C language from entry to proficiency on the 17th day (combined use of pointers and arrays)

The difference between different types of pointer variables

Before understanding the combination of arrays and pointers, we first supplement pointer variables. Let's compare int *p1和char *p2the difference?

Same point:

• are pointer variables
• are used to store a memory address number
• The memory space occupied is the same

int main(){
    
    
    int a = 10;
    char b = 'e';
    int *p1 = &a;
    char *p2 = &b;

    // 输出指针变量所指向值的内容
    printf("%d %c\n",*p1,*p2);

    // 输出指针变量所占空间大小
    printf("%d %d\n",sizeof(p1),sizeof(p2));  // 8 8

    // 输出指针变量所指向空间的大小
    printf("%d %d\n",sizeof(*p1),sizeof(*p2));  // 4 1
}

Note: The memory space occupied by the pointer variable here is 4 sections on the 32-bit machine , and 8 sections on the 64-bit machine . This is because the pointer variable stores the number of a memory address , and the maximum number of 32-bit machine memory addresses is 2 32 − 1 2^{32}-1$2^{32}-1$ , can be stored in a variable of 4 bytes. In 64-bit machines, the maximum number of memory addresses is$2^{64}-1$ , can be stored in 8-byte variables.

difference:

• The function of int *p1 is that the pointer variable p1 treats the binary in the memory space it points to as an int type.
• The function of char *p2 is that the pointer variable p2 treats the binary in the memory space it points to as a char type.

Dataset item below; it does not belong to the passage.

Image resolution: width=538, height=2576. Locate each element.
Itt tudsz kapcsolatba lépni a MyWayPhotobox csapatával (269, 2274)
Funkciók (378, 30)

The difference between p1++ and p2++, let's look at the following code:

int main(){
    
    
    int a = 10;
    char b = 'e';
    int *p1 = &a;
    char *p2 = &b;

    printf("%p %p\n%p %p",p1,p2,p1++,p2++);
    return 0;
}

The output address after p1 self-increment is 4 bytes more than the beginning, and the output address of p2 after self-increment is 1 byte more than the beginning, that is, when the pointer variable is self-incrementing, the offset is a data type, rather than a single byte.

pointer to array

A variable has an address, an array contains several elements, and each array element occupies a storage unit in memory, and they all have corresponding addresses. The so-called array pointer refers to the starting address of the array. That is, the array name represents the first address of the array, so the array name is also a pointer. We learned earlier that arrays can be accessed through subscripts. When the pointer is auto-incremented, the offset is the number of data types, so here we can also access the elements in the array through [array name + offset].

grammar:

*(数组名+偏移量)

• The offset here refers to the position of the accessed element.
• *The array name plus offset is actually an address, and then the content in the address is taken out through the pointer operator .

code show as below:

int main(){
    
    
    int ch[] = {
    
    1,2,23,33,3,3,5};

    // 使用下标进行访问数组的第三个元素
    printf("%d\n",ch[2]);  //23

    // 使用偏移量访问数组的第三个元素
    printf("%d\n",*(ch+2));  //23

    return 0;
}

array of pointers

A pointer array is an array that stores pointers. It is essentially an array, and each element in the array is a pointer .

grammar:

数据类型 *数组

• Data types support all data types.
• All elements in the array are pointer types, ie addresses

The addresses of several integer constants are saved in the array (it should be noted that the addresses are saved here rather than integer constants).

code show as below:

int main(){
    
    
    int a = 10,b = 12,c = 13;
    int *ch[3];

    // 给指针数组进行初始化
    ch[0] = &a;
    ch[1] = &b;
    ch[2] = &c;

    // 因为ch[0] = &a，则对&a 进行指针运算符则相当于对数组进行操作
    // 所以想得到a的内容需使用 *ch[0]

    printf("b is%d\n",*ch[1]);
    return 0;
}

Note: int *ch[3]等价于(int *)ch[3] ;Because the priority of []the ratio *is higher than that chof the match. So it can be understood here that he is an int *array of a type.